The summer of 2022 proved to be the peak of inflation. Inflation has fallen 4.5 percentage points from its peak two years earlier, and this decline has occurred against a backdrop of low unemployment—a welcome and historically unusual outcome.

How did inflation fall without unemployment rising significantly above its estimated natural rate?

The supply and demand distortions caused by the pandemic and the severe shocks to energy and commodity markets were important drivers of high inflation, and the reversal of these factors was a key part of the decline in inflation. These factors took much longer to dissipate than expected but ultimately played an important role in the subsequent deflation. Our tight monetary policy has contributed to the moderation in aggregate demand, which, together with the improvement in aggregate supply, has reduced inflationary pressures while allowing economic growth to continue at a healthy pace. As labor demand has also moderated, the historically high ratio of job openings to unemployment has normalized, primarily through the decline in the job vacancies rate, without the large and disruptive layoffs that have made the labor market a less of a source of inflationary pressure.

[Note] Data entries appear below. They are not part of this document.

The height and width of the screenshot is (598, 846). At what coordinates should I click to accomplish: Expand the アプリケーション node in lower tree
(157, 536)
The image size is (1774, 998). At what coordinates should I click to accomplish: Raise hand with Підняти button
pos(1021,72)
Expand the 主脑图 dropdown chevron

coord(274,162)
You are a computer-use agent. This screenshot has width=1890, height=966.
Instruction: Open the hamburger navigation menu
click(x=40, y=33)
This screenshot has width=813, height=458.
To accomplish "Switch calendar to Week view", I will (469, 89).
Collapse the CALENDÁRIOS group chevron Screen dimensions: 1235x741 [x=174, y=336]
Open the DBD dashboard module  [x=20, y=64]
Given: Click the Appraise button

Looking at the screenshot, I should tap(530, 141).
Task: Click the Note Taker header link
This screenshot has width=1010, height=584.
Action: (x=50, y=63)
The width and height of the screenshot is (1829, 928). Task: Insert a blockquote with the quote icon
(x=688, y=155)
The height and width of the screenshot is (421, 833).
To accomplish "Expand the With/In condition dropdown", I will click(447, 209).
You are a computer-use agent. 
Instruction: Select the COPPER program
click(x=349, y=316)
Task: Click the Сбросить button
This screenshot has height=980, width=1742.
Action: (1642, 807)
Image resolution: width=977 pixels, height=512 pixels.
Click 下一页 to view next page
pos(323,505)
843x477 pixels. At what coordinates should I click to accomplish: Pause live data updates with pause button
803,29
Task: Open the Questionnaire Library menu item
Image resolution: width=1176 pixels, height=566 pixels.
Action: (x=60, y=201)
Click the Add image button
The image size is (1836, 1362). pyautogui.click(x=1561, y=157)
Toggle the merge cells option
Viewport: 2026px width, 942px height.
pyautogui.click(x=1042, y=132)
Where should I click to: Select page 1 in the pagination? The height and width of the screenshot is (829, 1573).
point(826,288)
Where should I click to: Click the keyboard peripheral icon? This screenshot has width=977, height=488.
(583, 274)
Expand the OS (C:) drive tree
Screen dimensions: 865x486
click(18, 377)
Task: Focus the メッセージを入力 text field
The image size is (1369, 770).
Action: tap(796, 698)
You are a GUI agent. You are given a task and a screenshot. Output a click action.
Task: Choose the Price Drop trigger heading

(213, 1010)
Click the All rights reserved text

A word about the importance of inflation expectations. Standard economic models have long reflected the view that as long as inflation expectations are anchored around our target, inflation will return to target when product and labor markets are in equilibrium, without the need for economic easing. That’s what the models say, but the stability of long-term inflation expectations has not been tested by persistently high inflation since the 2000s. It is far from clear that the inflation anchor will hold. Concerns about unanchoring have contributed to the view that deflation requires economic easing, especially labor market easing. An important conclusion from recent experience is that anchored inflation expectations can promote deflation without economic easing, driven by forceful central bank action.

This narrative attributes much of the rise in inflation to an unusual collision between overheated and temporarily distorted demand and constrained supply. Although researchers differ in their methods and, to some extent, in their conclusions, a consensus seems to be emerging that I think attributes much of the rise in inflation to this collision.

All in all, the healing of pandemic distortions, our efforts to curb aggregate demand, and stable expectations have combined to put inflation on a sustainable path toward our 2% objective.

Achieving deflation while maintaining a strong labor market is only possible if inflation expectations are anchored, reflecting the public's confidence that the Bank will achieve its 2 percent inflation objective over time. This confidence has been built over decades and reinforced by our actions.

This is my assessment of events. Your opinion may differ.

in conclusion

I want to emphasize that the pandemic economy has proven unlike any other, and we still have much to learn from this extraordinary period. Our Statement on Longer-Run Goals and Monetary Policy Strategy emphasizes our commitment to reviewing our principles every five years through a comprehensive public review and making appropriate adjustments. When we begin that process later this year, we will be open to criticism and new ideas while preserving the strength of our framework. The limits of our knowledge—made apparent during the pandemic—require us to remain humble and skeptical, focused on learning lessons from the past and nimbly applying them to our current challenges.